→ **TASK DIRECTIONS**: Arrange everything in the material from the line containing "Given: Click the" down to the line containing "This screenshot has width=742, height=367." as a numbered list, omitting blank lines.

→ **RECORD EXCERPTS**:
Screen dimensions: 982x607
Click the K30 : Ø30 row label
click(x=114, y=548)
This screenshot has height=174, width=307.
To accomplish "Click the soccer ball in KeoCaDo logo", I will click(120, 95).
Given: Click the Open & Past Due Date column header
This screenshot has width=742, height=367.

--

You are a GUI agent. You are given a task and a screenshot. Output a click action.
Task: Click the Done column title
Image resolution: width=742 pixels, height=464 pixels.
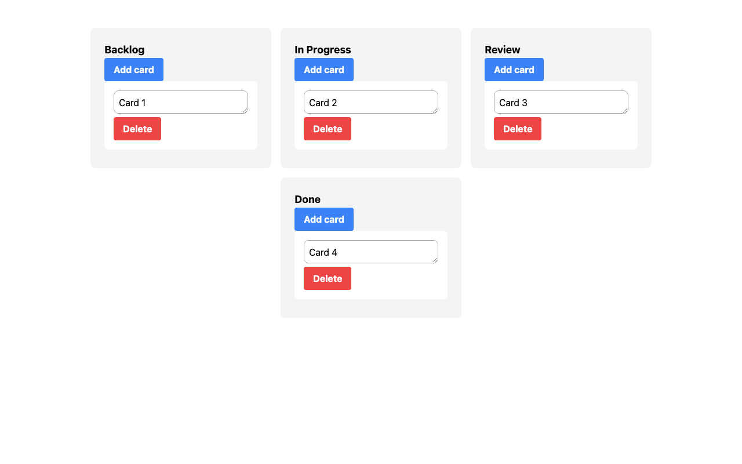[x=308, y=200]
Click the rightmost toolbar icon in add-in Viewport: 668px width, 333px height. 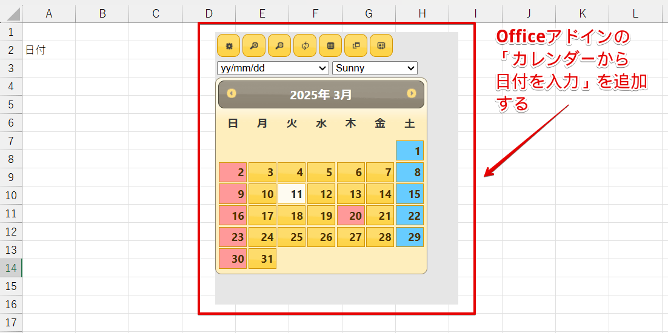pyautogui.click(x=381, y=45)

→ **ANSWER TO THE EXERCISE**:
1. Given: Click the Open & Past Due Date column header
2. This screenshot has width=742, height=367.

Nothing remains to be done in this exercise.